** Start Provided material **
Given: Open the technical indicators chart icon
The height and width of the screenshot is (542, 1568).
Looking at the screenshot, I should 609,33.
** End Provided material **
** Start Provided material **
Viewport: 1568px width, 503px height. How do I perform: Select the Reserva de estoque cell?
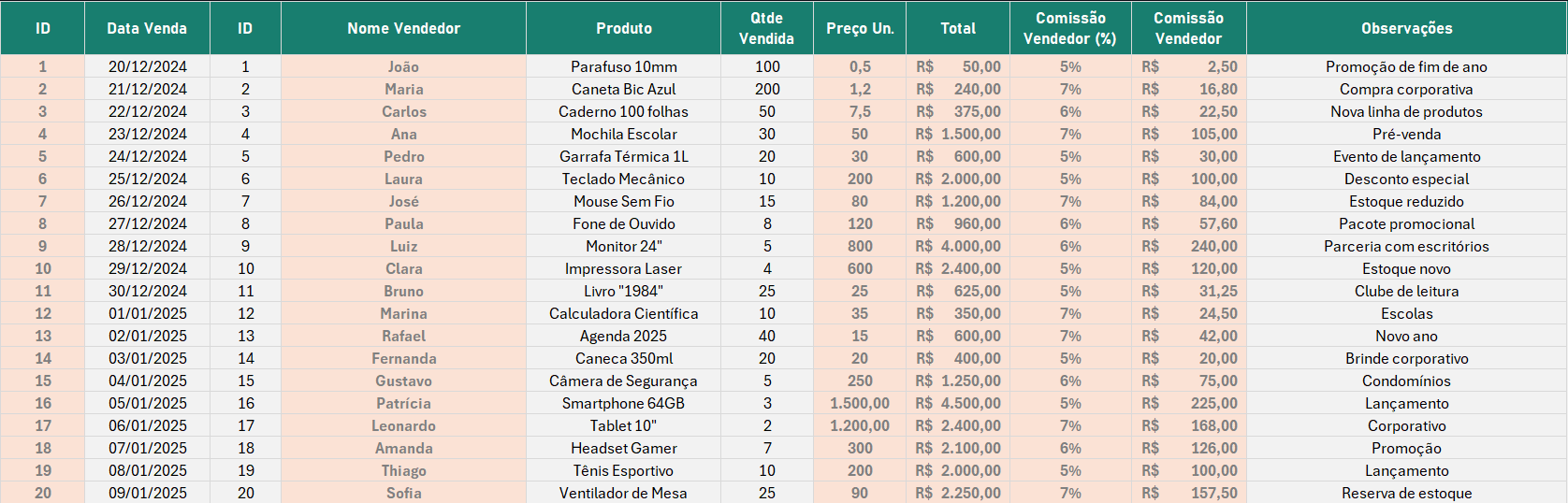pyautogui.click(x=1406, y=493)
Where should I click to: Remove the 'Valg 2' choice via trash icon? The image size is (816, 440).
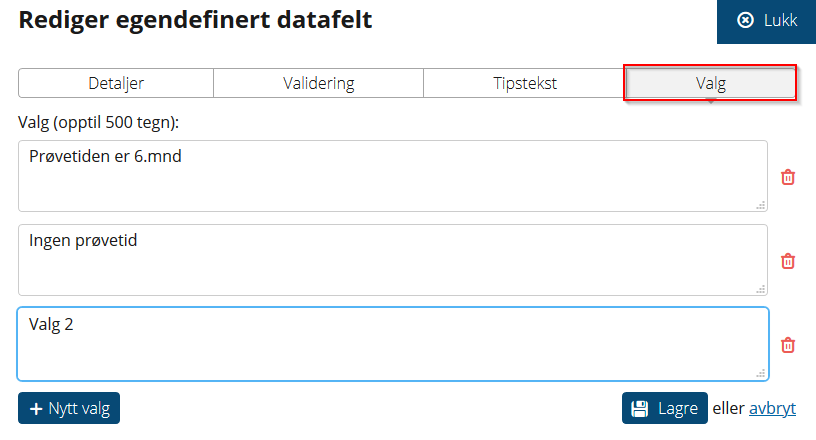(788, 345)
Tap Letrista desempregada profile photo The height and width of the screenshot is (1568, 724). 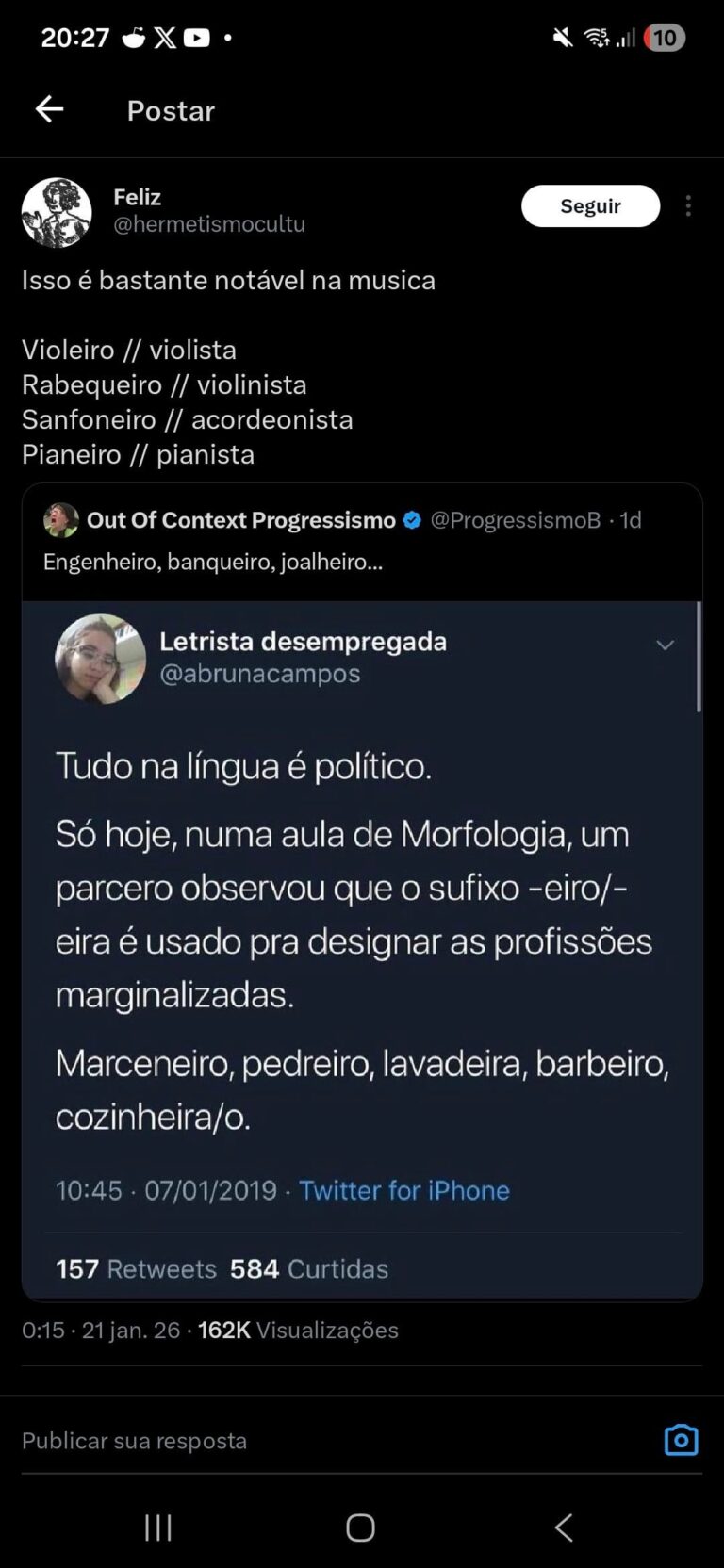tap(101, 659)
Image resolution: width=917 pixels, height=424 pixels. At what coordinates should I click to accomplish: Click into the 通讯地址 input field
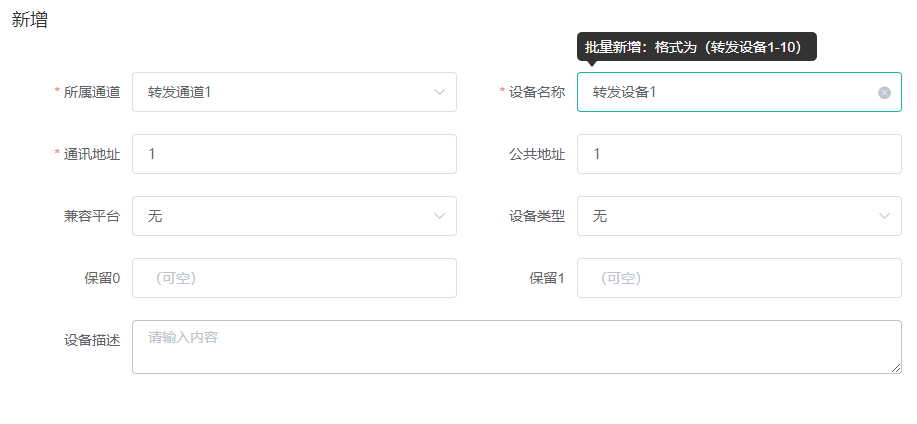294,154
** End Provided material **
Task goal: Copy everything from the line containing "Given: Open the" down to the line containing "Looking at the screenshot, I should 609,33.", keeping every character as it stands in the material.

Right answer:
Given: Open the technical indicators chart icon
The height and width of the screenshot is (542, 1568).
Looking at the screenshot, I should 609,33.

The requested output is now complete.